Dataset entries:
..........

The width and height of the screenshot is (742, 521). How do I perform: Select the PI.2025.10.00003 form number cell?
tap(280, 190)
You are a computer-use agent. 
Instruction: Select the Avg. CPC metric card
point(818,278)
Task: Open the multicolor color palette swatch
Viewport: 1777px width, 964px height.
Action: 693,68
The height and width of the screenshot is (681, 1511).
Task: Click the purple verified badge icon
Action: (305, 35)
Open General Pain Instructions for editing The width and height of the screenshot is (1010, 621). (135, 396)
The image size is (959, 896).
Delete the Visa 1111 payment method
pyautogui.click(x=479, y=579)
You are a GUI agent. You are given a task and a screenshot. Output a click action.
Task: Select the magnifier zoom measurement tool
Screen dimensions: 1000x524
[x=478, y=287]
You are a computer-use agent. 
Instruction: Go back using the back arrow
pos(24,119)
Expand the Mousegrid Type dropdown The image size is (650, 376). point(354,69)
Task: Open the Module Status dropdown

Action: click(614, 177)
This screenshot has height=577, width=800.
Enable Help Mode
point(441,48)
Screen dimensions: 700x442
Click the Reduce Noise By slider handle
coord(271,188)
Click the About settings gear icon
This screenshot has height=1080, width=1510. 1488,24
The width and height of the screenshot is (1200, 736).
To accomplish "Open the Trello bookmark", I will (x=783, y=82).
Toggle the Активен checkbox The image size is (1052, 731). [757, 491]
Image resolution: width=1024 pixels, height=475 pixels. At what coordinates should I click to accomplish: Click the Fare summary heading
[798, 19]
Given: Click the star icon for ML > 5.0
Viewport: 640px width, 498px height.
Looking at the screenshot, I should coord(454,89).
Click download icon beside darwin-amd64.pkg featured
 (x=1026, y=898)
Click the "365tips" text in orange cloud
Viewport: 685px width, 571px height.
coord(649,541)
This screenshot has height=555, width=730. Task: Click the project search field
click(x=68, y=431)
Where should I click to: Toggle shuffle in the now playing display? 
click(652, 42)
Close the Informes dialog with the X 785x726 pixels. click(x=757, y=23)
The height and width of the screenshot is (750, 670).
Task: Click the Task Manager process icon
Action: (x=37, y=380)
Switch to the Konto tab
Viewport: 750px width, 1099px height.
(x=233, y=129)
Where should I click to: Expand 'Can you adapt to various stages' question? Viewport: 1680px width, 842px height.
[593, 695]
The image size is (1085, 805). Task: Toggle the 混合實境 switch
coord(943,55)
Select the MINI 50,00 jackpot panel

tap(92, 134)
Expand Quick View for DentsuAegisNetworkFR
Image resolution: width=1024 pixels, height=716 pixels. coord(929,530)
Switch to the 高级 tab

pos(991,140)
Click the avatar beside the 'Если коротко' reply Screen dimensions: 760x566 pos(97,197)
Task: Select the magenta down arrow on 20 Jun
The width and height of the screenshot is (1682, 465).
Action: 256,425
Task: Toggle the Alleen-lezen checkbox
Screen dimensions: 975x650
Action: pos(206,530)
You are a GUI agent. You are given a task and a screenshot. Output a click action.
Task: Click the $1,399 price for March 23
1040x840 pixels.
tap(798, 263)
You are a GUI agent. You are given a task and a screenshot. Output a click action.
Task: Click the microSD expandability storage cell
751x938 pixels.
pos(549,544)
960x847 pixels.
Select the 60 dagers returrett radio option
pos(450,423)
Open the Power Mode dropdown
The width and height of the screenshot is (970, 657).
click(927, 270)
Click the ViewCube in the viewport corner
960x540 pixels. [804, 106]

..........

What is expected: Copy exactly the lines that begin with the one containing "1040x840 pixels." and continue to the end of the records, both included, and nothing more.

Your solution:
1040x840 pixels.
tap(798, 263)
You are a GUI agent. You are given a task and a screenshot. Output a click action.
Task: Click the microSD expandability storage cell
751x938 pixels.
pos(549,544)
960x847 pixels.
Select the 60 dagers returrett radio option
pos(450,423)
Open the Power Mode dropdown
The width and height of the screenshot is (970, 657).
click(927, 270)
Click the ViewCube in the viewport corner
960x540 pixels. [804, 106]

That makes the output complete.